__The task__.
Print the records below exactly as they appear.

__Supplied entries__.
*** Begin section ***

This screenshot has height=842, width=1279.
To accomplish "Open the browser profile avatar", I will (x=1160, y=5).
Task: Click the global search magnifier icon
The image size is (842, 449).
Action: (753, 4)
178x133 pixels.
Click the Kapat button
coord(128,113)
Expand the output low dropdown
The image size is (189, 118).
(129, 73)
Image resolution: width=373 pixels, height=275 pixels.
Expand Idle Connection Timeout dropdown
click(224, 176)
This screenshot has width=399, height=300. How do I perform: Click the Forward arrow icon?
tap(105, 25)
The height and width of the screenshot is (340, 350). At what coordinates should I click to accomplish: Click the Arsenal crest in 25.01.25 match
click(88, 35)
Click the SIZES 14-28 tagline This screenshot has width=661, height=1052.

*** End section ***

__Exercise output__.
This screenshot has height=842, width=1279.
To accomplish "Open the browser profile avatar", I will (x=1160, y=5).
Task: Click the global search magnifier icon
The image size is (842, 449).
Action: (753, 4)
178x133 pixels.
Click the Kapat button
coord(128,113)
Expand the output low dropdown
The image size is (189, 118).
(129, 73)
Image resolution: width=373 pixels, height=275 pixels.
Expand Idle Connection Timeout dropdown
click(224, 176)
This screenshot has width=399, height=300. How do I perform: Click the Forward arrow icon?
tap(105, 25)
The height and width of the screenshot is (340, 350). At what coordinates should I click to accomplish: Click the Arsenal crest in 25.01.25 match
click(88, 35)
Click the SIZES 14-28 tagline This screenshot has width=661, height=1052.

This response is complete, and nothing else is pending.